Work instructions -> How would the data below look rendered as a JSON list of strings, one string per line, with blank lines omitted?

Records ->
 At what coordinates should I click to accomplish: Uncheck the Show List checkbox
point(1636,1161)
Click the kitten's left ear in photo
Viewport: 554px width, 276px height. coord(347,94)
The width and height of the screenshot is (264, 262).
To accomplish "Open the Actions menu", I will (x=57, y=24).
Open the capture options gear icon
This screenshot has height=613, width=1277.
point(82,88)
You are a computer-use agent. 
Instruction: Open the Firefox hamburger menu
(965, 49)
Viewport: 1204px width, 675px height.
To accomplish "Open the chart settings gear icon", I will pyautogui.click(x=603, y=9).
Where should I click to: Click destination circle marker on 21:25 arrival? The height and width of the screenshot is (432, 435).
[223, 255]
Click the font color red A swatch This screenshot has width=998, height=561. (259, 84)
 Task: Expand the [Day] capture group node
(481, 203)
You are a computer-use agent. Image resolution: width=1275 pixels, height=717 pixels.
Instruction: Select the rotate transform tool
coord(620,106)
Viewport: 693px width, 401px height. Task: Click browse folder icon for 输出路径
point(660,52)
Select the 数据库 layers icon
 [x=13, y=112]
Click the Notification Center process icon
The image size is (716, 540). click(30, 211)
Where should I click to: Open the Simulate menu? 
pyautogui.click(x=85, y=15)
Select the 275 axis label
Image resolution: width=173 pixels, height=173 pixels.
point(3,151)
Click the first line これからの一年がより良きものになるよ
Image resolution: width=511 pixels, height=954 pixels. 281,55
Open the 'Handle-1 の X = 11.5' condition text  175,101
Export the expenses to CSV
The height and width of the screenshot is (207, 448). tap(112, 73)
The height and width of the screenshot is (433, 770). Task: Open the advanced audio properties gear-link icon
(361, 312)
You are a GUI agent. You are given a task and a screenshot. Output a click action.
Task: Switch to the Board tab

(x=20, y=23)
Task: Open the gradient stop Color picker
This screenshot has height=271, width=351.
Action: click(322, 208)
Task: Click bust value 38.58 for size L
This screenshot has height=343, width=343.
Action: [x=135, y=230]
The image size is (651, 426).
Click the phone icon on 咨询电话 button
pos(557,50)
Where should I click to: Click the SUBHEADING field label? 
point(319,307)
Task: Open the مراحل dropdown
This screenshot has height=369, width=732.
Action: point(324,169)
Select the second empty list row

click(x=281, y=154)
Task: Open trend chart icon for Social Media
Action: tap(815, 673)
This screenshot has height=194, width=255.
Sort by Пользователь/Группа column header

Expected answer ->
[
  " At what coordinates should I click to accomplish: Uncheck the Show List checkbox",
  "point(1636,1161)",
  "Click the kitten's left ear in photo",
  "Viewport: 554px width, 276px height. coord(347,94)",
  "The width and height of the screenshot is (264, 262).",
  "To accomplish \"Open the Actions menu\", I will (x=57, y=24).",
  "Open the capture options gear icon",
  "This screenshot has height=613, width=1277.",
  "point(82,88)",
  "You are a computer-use agent. ",
  "Instruction: Open the Firefox hamburger menu",
  "(965, 49)",
  "Viewport: 1204px width, 675px height.",
  "To accomplish \"Open the chart settings gear icon\", I will pyautogui.click(x=603, y=9).",
  "Where should I click to: Click destination circle marker on 21:25 arrival? The height and width of the screenshot is (432, 435).",
  "[223, 255]",
  "Click the font color red A swatch This screenshot has width=998, height=561. (259, 84)",
  " Task: Expand the [Day] capture group node",
  "(481, 203)",
  "You are a computer-use agent. Image resolution: width=1275 pixels, height=717 pixels.",
  "Instruction: Select the rotate transform tool",
  "coord(620,106)",
  "Viewport: 693px width, 401px height. Task: Click browse folder icon for 输出路径",
  "point(660,52)",
  "Select the 数据库 layers icon",
  " [x=13, y=112]",
  "Click the Notification Center process icon",
  "The image size is (716, 540). click(30, 211)",
  "Where should I click to: Open the Simulate menu? ",
  "pyautogui.click(x=85, y=15)",
  "Select the 275 axis label",
  "Image resolution: width=173 pixels, height=173 pixels.",
  "point(3,151)",
  "Click the first line これからの一年がより良きものになるよ",
  "Image resolution: width=511 pixels, height=954 pixels. 281,55",
  "Open the 'Handle-1 の X = 11.5' condition text  175,101",
  "Export the expenses to CSV",
  "The height and width of the screenshot is (207, 448). tap(112, 73)",
  "The height and width of the screenshot is (433, 770). Task: Open the advanced audio properties gear-link icon",
  "(361, 312)",
  "You are a GUI agent. You are given a task and a screenshot. Output a click action.",
  "Task: Switch to the Board tab",
  "(x=20, y=23)",
  "Task: Open the gradient stop Color picker",
  "This screenshot has height=271, width=351.",
  "Action: click(322, 208)",
  "Task: Click bust value 38.58 for size L",
  "This screenshot has height=343, width=343.",
  "Action: [x=135, y=230]",
  "The image size is (651, 426).",
  "Click the phone icon on 咨询电话 button",
  "pos(557,50)",
  "Where should I click to: Click the SUBHEADING field label? ",
  "point(319,307)",
  "Task: Open the مراحل dropdown",
  "This screenshot has height=369, width=732.",
  "Action: point(324,169)",
  "Select the second empty list row",
  "click(x=281, y=154)",
  "Task: Open trend chart icon for Social Media",
  "Action: tap(815, 673)",
  "This screenshot has height=194, width=255.",
  "Sort by Пользователь/Группа column header"
]